A spokeswoman with the city's Bureau of Engineering said it will review the application in the coming weeks and meet with the Boring Company to determine next steps.

"L.A. has always been a place where innovators come to build new ideas that can change our lives. Looking forward to exploring how Elon Musk's Boring Company could help us build a better future for our city," Mayor Eric Garcetti tweeted recently.

Spokesmen for the mayor and the Boring Company stressed that there would be a robust public discussion before moving forward. The Phase 2, roughly 60-mile tunnel network is a concept, not a finalized plan.

However, Matute cautions that the tunnels could become congested. Loop will use a lift to deliver vehicles from the tunnels to surface-level streets.

But if these streets are ever congested, there may be no space to place vehicles, triggering a line in the tunnel.

Traditional subway systems don't face this problem, as dedicated underground stations provide a place for people to board and exit trains.

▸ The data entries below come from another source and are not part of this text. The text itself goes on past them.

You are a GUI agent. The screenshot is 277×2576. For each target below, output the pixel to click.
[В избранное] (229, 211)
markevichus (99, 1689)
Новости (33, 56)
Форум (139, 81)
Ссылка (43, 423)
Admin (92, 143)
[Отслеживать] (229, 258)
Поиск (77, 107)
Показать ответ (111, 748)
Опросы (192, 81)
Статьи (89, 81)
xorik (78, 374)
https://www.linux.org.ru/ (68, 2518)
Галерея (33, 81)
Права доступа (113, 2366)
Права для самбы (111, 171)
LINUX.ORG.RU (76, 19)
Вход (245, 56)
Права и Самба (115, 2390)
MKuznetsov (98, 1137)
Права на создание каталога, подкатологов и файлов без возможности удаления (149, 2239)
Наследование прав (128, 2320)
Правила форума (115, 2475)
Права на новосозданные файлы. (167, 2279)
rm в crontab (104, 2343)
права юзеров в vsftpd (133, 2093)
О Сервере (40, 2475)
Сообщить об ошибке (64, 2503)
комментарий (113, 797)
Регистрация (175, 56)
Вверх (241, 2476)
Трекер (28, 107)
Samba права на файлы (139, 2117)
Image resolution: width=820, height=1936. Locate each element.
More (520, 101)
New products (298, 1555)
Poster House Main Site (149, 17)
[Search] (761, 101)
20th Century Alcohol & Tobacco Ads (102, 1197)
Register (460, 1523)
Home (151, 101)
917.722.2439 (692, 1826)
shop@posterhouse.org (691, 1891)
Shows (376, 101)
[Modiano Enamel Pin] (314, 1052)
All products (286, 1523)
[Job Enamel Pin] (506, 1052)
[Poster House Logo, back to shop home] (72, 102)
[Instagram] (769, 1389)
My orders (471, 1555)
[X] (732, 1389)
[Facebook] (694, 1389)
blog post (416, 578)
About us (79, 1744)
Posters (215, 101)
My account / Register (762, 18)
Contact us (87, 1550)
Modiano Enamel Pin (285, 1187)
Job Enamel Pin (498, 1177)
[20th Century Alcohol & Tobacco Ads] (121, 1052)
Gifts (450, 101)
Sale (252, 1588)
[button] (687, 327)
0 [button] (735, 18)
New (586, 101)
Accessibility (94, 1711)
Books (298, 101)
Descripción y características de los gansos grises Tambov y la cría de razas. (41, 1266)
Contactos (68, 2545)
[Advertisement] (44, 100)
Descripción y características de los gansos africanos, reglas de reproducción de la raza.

Yonah Freemark -- the founder of The Transport Politic, a website tracking public transportation -- warned that the impact of Musk's Loop on existing transportation systems needs to be understood. Tunnels might make vehicle transportation more appealing, causing increased traffic on roads and near stations.

It's also unclear if Loop will connect with Los Angeles's existing mass transit systems.

"We're all in a bit of darkness about what's going on," Freemark said. "Putting some lines on a map is not being open about your plans."